**Problem statement**
Out of the records below, copy all lines in which the word "Fluoroflex" occurs.

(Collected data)
┏━━

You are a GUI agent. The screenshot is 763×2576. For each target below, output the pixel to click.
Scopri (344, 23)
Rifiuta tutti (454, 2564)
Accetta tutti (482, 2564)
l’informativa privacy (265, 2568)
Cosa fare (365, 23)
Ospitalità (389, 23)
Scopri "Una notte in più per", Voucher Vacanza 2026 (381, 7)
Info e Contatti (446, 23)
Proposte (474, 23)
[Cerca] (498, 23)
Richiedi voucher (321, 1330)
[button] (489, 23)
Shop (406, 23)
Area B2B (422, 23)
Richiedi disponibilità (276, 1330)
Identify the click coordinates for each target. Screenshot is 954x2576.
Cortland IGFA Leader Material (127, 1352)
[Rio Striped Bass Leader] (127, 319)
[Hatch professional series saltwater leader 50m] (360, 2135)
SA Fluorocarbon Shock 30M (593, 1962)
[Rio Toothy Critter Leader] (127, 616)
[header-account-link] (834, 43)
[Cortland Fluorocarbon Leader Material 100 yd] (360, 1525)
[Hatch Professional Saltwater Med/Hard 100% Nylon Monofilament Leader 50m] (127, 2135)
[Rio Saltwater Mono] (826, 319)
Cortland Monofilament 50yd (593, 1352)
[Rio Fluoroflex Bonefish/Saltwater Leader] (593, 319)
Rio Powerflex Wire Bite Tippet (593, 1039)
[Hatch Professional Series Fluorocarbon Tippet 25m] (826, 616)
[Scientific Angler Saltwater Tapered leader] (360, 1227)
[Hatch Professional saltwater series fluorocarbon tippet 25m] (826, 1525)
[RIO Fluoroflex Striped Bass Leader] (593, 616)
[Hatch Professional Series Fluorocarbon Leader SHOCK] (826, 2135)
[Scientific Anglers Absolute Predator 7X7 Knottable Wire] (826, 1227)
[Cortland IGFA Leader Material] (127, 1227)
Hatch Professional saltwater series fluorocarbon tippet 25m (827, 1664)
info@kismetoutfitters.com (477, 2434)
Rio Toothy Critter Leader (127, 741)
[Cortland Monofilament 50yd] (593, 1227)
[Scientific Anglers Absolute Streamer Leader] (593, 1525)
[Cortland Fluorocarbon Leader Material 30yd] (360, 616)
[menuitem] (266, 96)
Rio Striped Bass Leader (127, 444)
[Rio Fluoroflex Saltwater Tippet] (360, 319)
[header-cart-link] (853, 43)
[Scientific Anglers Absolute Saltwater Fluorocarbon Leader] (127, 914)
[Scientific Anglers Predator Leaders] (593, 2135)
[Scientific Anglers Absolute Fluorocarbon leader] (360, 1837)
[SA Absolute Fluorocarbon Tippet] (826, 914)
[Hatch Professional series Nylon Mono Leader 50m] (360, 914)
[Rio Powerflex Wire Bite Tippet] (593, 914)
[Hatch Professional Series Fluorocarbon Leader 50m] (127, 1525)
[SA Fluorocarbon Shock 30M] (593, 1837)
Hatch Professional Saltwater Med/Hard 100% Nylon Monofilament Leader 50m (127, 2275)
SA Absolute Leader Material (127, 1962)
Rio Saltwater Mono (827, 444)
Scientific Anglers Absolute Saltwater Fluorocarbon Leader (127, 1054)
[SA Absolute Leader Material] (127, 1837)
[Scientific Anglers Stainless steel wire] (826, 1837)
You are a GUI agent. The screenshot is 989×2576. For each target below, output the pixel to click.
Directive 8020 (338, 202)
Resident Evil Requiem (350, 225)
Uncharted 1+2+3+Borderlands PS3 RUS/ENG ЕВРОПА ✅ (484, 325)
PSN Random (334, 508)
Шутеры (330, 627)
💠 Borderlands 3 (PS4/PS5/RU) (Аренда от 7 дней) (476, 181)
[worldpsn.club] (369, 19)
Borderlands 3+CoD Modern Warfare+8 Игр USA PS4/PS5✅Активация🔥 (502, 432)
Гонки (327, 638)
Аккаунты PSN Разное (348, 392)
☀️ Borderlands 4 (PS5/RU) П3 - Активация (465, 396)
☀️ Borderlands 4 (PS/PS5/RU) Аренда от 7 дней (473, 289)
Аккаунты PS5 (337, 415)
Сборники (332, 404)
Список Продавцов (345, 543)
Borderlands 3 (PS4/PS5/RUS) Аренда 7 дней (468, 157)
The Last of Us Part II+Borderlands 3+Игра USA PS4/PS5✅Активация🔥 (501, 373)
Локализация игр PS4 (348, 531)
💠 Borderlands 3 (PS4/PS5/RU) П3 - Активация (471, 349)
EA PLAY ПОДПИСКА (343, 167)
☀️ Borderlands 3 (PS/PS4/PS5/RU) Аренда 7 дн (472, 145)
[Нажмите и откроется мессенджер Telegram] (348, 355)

┗━━

**Answer section**
[Rio Fluoroflex Bonefish/Saltwater Leader] (593, 319)
[RIO Fluoroflex Striped Bass Leader] (593, 616)
[Rio Fluoroflex Saltwater Tippet] (360, 319)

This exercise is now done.